Construct a 3-by-2 heterogeneous URA with a rectangular lattice, and find the response of each element at 30 degrees azimuth and 0 degrees elevation. Assume the operating frequency is 1 GHz.

antenna1 = phased.CosineAntennaElement(CosinePower=1.5);
antenna2 = phased.CosineAntennaElement(CosinePower=1.8);
array = phased.HeterogeneousURA(ElementSet={antenna1,antenna2}, ...
    ElementIndices=[1 1; 2 2; 1 1]);
fc = 1e9;
ang = [30;0];
resp = array(fc,ang)
resp = 6×1

    0.8059
    0.7719
    0.8059
    0.8059
    0.7719
    0.8059

Plot the azimuth pattern of the array.

c = physconst("LightSpeed");
pattern(array,fc,[-180:180],0,PropagationSpeed=c, ...
    CoordinateSystem="polar",Type="powerdb",Normalize=true)
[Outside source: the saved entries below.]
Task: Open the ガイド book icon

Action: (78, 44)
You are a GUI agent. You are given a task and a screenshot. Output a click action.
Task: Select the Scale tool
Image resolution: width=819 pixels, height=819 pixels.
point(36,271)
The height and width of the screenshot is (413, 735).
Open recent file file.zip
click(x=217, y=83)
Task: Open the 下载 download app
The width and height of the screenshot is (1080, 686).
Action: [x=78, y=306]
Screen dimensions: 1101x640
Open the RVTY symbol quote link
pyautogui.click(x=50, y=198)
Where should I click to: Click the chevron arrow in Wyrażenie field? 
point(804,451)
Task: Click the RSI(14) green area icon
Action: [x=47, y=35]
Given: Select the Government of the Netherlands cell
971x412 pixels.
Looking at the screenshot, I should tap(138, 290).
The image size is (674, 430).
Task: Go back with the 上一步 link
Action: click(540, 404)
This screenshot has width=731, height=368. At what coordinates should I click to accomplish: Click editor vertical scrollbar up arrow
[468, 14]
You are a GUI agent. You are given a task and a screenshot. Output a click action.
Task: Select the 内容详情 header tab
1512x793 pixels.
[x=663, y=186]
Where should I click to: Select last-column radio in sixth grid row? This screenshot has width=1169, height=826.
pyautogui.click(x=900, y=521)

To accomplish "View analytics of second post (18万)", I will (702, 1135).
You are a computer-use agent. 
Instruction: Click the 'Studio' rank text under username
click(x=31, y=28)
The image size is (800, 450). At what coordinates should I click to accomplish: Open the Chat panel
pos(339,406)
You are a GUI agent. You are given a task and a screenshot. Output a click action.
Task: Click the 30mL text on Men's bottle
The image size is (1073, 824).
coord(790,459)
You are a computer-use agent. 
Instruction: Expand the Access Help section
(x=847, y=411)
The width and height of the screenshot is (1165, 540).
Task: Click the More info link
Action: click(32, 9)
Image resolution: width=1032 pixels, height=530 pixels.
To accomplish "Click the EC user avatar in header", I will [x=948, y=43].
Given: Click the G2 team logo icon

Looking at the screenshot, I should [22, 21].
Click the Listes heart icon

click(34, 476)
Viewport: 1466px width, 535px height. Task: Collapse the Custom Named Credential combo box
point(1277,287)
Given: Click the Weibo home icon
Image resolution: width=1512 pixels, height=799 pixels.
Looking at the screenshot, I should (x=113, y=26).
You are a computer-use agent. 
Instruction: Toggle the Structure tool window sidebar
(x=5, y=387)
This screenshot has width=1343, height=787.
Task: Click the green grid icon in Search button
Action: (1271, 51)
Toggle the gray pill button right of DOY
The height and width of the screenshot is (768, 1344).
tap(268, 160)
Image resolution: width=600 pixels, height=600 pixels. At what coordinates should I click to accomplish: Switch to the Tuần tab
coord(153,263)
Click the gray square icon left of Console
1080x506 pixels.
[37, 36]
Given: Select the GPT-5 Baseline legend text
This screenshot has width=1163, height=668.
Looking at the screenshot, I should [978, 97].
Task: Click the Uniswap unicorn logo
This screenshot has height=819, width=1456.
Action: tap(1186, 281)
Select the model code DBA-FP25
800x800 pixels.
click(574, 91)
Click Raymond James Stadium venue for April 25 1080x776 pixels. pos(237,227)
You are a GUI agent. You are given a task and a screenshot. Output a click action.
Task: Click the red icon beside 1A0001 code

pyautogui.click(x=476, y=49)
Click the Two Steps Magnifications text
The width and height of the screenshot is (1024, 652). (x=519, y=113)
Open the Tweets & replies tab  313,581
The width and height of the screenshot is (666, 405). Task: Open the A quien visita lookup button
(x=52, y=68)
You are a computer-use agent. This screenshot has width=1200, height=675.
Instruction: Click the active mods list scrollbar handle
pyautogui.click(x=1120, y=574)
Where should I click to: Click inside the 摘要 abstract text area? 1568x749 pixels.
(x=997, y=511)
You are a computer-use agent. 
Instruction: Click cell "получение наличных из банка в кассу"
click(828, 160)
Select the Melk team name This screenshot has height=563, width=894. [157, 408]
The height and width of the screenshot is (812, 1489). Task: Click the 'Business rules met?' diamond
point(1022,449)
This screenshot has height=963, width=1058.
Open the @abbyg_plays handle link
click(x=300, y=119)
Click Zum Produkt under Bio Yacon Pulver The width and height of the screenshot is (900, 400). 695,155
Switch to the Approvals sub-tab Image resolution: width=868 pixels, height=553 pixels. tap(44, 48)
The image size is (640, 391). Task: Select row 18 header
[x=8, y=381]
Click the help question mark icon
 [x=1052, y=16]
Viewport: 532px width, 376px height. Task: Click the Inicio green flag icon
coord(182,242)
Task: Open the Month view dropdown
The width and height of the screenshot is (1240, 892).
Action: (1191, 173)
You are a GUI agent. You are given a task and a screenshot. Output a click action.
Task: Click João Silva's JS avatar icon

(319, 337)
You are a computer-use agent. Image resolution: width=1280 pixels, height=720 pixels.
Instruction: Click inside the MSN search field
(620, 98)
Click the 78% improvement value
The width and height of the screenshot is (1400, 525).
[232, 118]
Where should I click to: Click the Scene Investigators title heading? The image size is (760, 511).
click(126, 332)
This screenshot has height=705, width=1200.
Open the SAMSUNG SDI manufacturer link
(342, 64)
Figure contains an axes object. The hidden axes object contains 3 objects of type line, text. This object represents 1 GHz .

Open Live Script

Construct a 3-by-3 heterogeneous URA with a triangular lattice. The element spacing is 0.5 meter. Display the array shape. 

elem1 = phased.CosineAntennaElement(CosinePower=1.5);
elem2= phased.CosineAntennaElement(CosinePower=1.8);
array = phased.HeterogeneousURA( ...
    ElementSet={elem1,elem2}, ...
    ElementIndices=[1 1 1; 2 2 2; 1 1 1], ...
    Lattice="Triangular");
viewArray(array)

Figure contains an axes object. The hidden axes object with xlabel x axis (Az 0 El 0) -->, ylabel y axis --> contains 7 objects of type scatter, line, text.

Open Live Script

Construct a 2-by-2 rectangular lattice heterogeneous URA of cosine antenna elements. Find the response of each element at 30 degrees azimuth and 0 degrees elevation. Assume the operating frequency is 1 GHz. Then, plot the array directivity.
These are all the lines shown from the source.